_Do this:_ Rewrite the listing from the line containing "Screenshot is 290x329." through the end of the listing, inclusive, changing "Mein Konto" to "Mein Profil" and leaving everything else unchanged.

(Entries from a dataset)
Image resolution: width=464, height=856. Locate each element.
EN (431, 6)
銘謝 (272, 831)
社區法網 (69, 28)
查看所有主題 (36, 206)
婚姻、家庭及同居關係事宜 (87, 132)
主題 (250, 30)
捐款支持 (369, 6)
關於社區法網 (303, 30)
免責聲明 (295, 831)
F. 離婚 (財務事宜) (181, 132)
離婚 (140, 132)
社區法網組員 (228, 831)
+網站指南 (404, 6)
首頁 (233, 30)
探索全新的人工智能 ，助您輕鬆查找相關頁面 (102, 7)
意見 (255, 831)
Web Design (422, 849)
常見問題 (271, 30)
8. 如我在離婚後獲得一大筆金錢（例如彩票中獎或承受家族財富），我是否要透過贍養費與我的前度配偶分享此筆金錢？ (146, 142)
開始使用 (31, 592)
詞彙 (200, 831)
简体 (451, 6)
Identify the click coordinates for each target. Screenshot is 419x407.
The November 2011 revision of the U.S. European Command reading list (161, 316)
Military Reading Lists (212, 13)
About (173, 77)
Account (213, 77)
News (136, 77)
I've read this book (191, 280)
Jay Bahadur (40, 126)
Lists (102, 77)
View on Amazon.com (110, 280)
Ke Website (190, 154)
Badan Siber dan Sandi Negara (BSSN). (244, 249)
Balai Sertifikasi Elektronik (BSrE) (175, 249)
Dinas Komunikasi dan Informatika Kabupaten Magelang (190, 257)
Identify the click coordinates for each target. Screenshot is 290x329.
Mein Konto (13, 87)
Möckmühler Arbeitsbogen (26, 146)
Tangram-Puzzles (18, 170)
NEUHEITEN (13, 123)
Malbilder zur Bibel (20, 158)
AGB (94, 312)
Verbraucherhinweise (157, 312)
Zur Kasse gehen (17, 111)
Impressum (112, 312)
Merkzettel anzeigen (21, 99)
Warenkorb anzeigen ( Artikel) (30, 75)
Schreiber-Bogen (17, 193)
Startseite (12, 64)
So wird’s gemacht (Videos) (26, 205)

_Result of this exercise:_
Identify the click coordinates for each target. Screenshot is 290x329.
Mein Profil (13, 87)
Möckmühler Arbeitsbogen (26, 146)
Tangram-Puzzles (18, 170)
NEUHEITEN (13, 123)
Malbilder zur Bibel (20, 158)
AGB (94, 312)
Verbraucherhinweise (157, 312)
Zur Kasse gehen (17, 111)
Impressum (112, 312)
Merkzettel anzeigen (21, 99)
Warenkorb anzeigen ( Artikel) (30, 75)
Schreiber-Bogen (17, 193)
Startseite (12, 64)
So wird’s gemacht (Videos) (26, 205)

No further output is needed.